De weg - naar geen idee waar - was hobbelig en bobbelig; de houten wielen van de kar waar ik in lag waren erg gevoelig voor de kuilen en deuken in de wegen waardoor ik schokkend tegen de houten planken werd gesmeten. Elke keer wanneer mijn arm de ondergrond raakte schoot er een withete steek van pijn door mijn lichaam.

Ik had zelfs een aantal keer liggen schreeuwen en krijsen, dacht ik. Maar dat was moeilijk te zeggen; de rit was vol met zwarte gaten van wanneer ik mijn bewustzijn weer verloor. Het ene moment was ik wakker, het andere moment bewusteloos en soms ergens er tussenin - waarin ik niet wist of ik aan het hallucineren was.

De rit was ondraaglijk lang, en wat ik wel meekreeg was dat de avond al gevallen was tegen de tijd dat kar halt hield.

Zela steeg af en liep snel om de kar heen en maakte de klep open. 'Marylae?' fluisterde ze. 'Je moet nu echt even meewerken. Ik kan dit niet in mijn eentje.'

Ik jammerde en keek naar haar vanonder mijn betraande, aan elkaar plakkende wimpers.

'We zijn er. En je moet de kar uit zien te komen. Het is niet ver, echt niet. Je kan dit.'

Ik knikte snikkend en duwde mezelf met mijn goede hand omhoog. Mijn lichaam zakte weg in de kussens waardoor het lastiger was om rechtop te gaan zitten. Een steek schoot door mijn zij op de plek waar de staart van Arvydas mijn vlees doorboord had. De tovenaar had de huid wel gedicht, maar misschien de inwendige schade niet volledig hersteld, had ik zo het idee.

Met bibberende ledematen kroop ik richting de opening waar Zela op me wachtte. Zodra ik in haar bereik was, pakte ze mijn goede arm en sloeg die om haar schouder heen. Hoewel de pijn onhoudbaar was en mijn lichaam duidelijk aangaf dat ik te veel van haar vroeg, hielp Zela's ondersteuning wel degelijk.

Ik strompelde achter haar aan in de koele avondlucht.

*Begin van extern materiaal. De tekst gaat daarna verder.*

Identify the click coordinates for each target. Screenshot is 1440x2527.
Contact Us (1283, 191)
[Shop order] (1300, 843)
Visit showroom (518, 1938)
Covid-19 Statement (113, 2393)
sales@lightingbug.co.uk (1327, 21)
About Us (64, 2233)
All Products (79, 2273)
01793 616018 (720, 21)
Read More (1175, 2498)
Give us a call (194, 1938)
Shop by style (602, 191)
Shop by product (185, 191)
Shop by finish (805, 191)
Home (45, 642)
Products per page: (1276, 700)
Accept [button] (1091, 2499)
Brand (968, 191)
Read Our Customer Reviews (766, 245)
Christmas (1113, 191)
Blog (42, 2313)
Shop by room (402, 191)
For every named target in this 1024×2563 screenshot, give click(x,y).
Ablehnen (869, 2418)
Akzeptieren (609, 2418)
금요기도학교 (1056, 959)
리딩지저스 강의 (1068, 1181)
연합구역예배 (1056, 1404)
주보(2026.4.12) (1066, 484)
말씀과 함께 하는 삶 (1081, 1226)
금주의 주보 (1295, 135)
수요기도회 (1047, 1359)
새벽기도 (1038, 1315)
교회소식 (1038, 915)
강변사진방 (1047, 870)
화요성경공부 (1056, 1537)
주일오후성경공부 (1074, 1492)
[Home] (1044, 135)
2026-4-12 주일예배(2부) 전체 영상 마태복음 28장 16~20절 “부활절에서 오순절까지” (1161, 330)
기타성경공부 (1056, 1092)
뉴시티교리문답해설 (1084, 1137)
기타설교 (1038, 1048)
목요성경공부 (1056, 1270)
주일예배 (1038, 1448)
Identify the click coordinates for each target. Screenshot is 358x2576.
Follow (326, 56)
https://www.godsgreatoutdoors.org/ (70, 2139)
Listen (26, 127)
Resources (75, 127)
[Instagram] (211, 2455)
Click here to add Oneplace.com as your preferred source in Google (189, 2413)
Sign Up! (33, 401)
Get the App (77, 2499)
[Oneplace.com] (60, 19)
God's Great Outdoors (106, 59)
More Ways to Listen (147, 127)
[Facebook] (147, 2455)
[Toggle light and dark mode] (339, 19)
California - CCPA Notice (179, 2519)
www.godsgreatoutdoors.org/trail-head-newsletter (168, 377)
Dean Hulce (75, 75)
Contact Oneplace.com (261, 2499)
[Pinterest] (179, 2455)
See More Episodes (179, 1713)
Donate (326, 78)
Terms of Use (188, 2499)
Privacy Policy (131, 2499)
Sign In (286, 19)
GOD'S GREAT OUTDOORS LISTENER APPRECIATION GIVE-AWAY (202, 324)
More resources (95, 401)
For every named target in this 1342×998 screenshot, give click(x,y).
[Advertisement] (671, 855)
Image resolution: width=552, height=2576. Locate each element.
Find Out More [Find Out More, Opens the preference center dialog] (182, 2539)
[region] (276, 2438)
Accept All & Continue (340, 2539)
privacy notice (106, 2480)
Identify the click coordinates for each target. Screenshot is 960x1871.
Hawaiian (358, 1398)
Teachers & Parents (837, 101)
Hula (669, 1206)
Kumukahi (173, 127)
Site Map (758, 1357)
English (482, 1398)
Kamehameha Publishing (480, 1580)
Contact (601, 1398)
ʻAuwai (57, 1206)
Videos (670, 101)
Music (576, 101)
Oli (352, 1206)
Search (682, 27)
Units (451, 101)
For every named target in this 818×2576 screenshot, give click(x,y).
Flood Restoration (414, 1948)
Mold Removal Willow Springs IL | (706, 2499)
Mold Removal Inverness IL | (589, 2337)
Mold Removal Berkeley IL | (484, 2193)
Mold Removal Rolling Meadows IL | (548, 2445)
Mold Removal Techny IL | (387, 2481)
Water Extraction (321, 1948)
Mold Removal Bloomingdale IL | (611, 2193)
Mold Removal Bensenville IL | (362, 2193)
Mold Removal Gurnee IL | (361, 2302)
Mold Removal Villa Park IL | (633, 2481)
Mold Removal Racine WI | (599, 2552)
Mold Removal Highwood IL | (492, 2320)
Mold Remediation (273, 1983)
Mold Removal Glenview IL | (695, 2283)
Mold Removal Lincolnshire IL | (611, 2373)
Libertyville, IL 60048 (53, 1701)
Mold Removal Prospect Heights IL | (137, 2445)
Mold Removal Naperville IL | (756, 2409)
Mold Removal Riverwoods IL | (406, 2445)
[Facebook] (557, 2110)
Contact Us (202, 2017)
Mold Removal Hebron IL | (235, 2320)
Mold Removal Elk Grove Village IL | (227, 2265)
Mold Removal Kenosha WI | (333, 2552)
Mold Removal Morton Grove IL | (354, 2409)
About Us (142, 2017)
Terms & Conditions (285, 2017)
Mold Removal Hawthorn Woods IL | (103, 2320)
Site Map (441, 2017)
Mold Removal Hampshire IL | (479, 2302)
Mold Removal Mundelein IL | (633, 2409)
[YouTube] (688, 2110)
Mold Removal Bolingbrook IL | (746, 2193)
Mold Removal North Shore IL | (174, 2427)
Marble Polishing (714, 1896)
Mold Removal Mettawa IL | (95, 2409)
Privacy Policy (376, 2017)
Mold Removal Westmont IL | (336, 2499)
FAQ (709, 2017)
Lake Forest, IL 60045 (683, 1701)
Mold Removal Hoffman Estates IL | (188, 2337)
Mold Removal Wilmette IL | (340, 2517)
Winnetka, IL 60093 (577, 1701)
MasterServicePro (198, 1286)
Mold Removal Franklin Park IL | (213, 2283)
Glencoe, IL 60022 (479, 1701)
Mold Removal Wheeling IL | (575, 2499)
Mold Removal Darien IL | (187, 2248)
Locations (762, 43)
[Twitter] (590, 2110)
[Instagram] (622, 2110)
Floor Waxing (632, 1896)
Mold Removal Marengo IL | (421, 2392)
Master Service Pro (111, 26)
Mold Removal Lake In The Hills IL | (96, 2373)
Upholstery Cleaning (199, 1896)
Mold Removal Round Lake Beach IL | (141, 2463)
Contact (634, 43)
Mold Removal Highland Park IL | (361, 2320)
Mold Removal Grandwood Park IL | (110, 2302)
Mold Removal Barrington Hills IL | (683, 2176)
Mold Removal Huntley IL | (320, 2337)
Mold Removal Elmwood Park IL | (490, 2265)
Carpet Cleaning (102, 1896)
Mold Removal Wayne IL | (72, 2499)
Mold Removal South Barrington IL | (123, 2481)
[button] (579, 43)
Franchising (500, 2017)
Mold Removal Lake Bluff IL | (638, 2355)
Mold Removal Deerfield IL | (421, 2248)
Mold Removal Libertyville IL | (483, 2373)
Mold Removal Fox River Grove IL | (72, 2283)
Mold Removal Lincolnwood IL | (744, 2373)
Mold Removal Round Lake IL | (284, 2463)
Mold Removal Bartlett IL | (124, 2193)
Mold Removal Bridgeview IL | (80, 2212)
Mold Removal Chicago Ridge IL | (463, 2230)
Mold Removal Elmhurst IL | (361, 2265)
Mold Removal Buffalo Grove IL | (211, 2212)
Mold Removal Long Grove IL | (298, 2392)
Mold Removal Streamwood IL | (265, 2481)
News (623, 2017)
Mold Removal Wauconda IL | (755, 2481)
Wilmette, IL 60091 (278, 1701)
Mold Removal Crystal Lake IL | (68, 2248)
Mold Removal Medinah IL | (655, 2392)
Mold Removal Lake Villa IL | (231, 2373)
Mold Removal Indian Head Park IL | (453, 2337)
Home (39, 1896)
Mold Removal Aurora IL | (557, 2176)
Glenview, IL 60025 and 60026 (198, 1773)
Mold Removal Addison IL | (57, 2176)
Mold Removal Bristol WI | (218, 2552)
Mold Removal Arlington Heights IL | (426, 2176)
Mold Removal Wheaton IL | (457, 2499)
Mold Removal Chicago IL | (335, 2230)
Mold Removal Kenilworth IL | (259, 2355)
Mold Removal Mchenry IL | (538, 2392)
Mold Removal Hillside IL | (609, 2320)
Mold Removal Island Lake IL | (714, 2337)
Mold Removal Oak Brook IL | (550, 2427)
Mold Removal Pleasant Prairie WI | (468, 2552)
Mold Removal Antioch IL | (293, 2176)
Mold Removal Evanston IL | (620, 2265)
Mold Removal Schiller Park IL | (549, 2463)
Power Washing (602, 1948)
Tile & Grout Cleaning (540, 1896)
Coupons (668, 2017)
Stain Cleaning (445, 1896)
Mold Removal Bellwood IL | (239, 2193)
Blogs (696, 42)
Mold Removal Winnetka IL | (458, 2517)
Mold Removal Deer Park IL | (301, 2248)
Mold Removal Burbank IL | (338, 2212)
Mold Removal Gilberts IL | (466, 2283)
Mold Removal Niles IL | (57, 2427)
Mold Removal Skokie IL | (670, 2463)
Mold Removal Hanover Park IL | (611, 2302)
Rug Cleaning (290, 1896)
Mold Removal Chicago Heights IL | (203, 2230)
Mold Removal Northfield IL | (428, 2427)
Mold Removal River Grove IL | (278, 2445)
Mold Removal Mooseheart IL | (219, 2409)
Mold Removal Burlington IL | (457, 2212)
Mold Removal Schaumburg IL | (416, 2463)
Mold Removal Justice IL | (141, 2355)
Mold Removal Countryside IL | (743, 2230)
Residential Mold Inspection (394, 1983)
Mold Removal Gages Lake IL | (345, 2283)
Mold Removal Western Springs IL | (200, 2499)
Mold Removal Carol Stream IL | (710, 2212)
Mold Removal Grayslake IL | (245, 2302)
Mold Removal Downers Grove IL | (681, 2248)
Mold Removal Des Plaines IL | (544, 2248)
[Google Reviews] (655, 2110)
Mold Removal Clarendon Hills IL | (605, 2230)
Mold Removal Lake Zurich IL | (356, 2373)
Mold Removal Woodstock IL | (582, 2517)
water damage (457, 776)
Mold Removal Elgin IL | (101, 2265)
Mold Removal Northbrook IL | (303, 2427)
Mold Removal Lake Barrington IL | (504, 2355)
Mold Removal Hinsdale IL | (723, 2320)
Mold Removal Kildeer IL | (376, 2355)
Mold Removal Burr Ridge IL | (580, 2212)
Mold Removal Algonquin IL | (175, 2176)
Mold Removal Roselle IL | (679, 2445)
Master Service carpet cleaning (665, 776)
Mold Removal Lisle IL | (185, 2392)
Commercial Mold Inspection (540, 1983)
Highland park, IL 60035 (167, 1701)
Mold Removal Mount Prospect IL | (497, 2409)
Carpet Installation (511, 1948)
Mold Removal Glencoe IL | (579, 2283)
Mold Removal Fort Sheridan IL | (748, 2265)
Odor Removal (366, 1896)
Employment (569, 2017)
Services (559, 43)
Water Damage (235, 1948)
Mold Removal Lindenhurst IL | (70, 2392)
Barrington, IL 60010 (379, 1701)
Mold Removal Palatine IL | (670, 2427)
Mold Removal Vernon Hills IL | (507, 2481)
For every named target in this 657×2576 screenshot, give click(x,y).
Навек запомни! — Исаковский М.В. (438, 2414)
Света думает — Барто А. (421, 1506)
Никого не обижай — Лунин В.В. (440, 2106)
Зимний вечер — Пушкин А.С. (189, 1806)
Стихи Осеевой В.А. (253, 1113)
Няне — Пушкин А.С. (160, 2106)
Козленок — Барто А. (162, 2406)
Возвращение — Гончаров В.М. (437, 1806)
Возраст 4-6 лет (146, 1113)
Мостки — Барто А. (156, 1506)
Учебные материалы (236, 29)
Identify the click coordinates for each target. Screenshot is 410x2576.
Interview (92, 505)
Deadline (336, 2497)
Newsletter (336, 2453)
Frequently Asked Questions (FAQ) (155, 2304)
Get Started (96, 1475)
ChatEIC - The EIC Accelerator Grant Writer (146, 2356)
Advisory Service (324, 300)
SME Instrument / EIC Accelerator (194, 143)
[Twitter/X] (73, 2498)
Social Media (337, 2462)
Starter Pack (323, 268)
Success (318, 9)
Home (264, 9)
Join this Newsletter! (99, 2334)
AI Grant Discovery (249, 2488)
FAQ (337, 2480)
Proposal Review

Ik zag geen sneeuw, de zon scheen niet feller en langer dan normaal en de temperatuur was aan de koele kant; ik had het idee dat we ons in Herfst bevonden.

De bomen om ons heen waren beschilderd met rood, geel en oranje en vormden een schilderij van kleur tegen de donker wordende lucht.

'We zijn bij de feeënbronnen,' legde Zela me uit. Uit haar stem kon ik opmaken dat dit erg zwaar voor haar was. Zela was echter ook maar een klein meisje; ruim een kop kleiner dan ik. Ik kon me voorstellen dat haar lichaam het ook lastig had, zeker nu dat ze zo'n 60 kilo met zich mee moest sjouwen.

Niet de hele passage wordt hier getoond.